Zadanie
Podaj w mianowniku nazwiska wszystkich osób wymienionych w tekście o reformie sądownictwa.

Tekst do ćwiczenia
* * * * * * * * *

PiS objął władzę m.in. w akompaniamencie zapowiedzi reformy sądownictwa tak, aby było ono bliżej ludzi. W szczególności miał się skrócić czas oczekiwania na wyroki, rzeczywiście długi. Po z górą pięciu latach jest tylko gorzej – na rozstrzygnięcia (także administracyjne) czeka się dłużej. Wprawdzie nie ma (a przynajmniej nie znalazłem) danych za ostatnie dwa lata, ale o ile w 2017 r. czekało się 4,5 miesiąca, o tyle w 2018 r. – 5,4.
Czytaj też: Prokuratura sprofiluje sędziów? Kolejny groźny pomysł
Korupcja w sensie wąskim
Niektórzy mają nadzieję, że zmiany w kodeksie cywilnym zmienią ten stan rzeczy, ale na razie nic na to nie wskazuje. Przypuszczalnie będzie nawet gorzej z uwagi na skutki pandemii, która zakłóca pracę wymiaru sprawiedliwości, no może poza prokuraturą, która nader żwawo realizuje instrukcje p. Ziobry w sprawie wszczynania i umarzania spraw z wyraźnymi preferencjami politycznymi (podobnie jest w przypadku policji), np. gdy agnostyk powie, że religia często prowadzi do zbrodni, może zostać oskarżony o obrazę uczuć religijnych, natomiast stwierdzenie p. Skrzydlewskiego (doradcy p. Czarnka), że ateista źle używa rozumu, zostanie uznane za dopuszczalną krytykę.
Ponadto coraz częstsze są sygnały, że etatowe wakaty w sądach pozostają nieobsadzone, a to spawalnia ich pracę. Jurydyzacja życia społecznego postępuje, a wspomniana pandemia przyczynia się do tego z oczywistych powodów: trzeba wprowadzać nowe regulacje zarówno sanitarne, jak i ekonomiczne. Są robione na kolanie, często po to, aby pokazać, że skoro „my” rządzimy, to opinie opozycji czy ekspertów „nas” nie obchodzą.

* * * * * * * * *

[Przechowywane wpisy danych]
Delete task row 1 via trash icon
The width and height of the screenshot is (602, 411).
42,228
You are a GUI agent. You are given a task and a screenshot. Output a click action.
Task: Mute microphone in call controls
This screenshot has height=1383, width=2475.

* * * * * * * * *

Odpowiedź
Ziobro, Skrzydlewski, Czarnek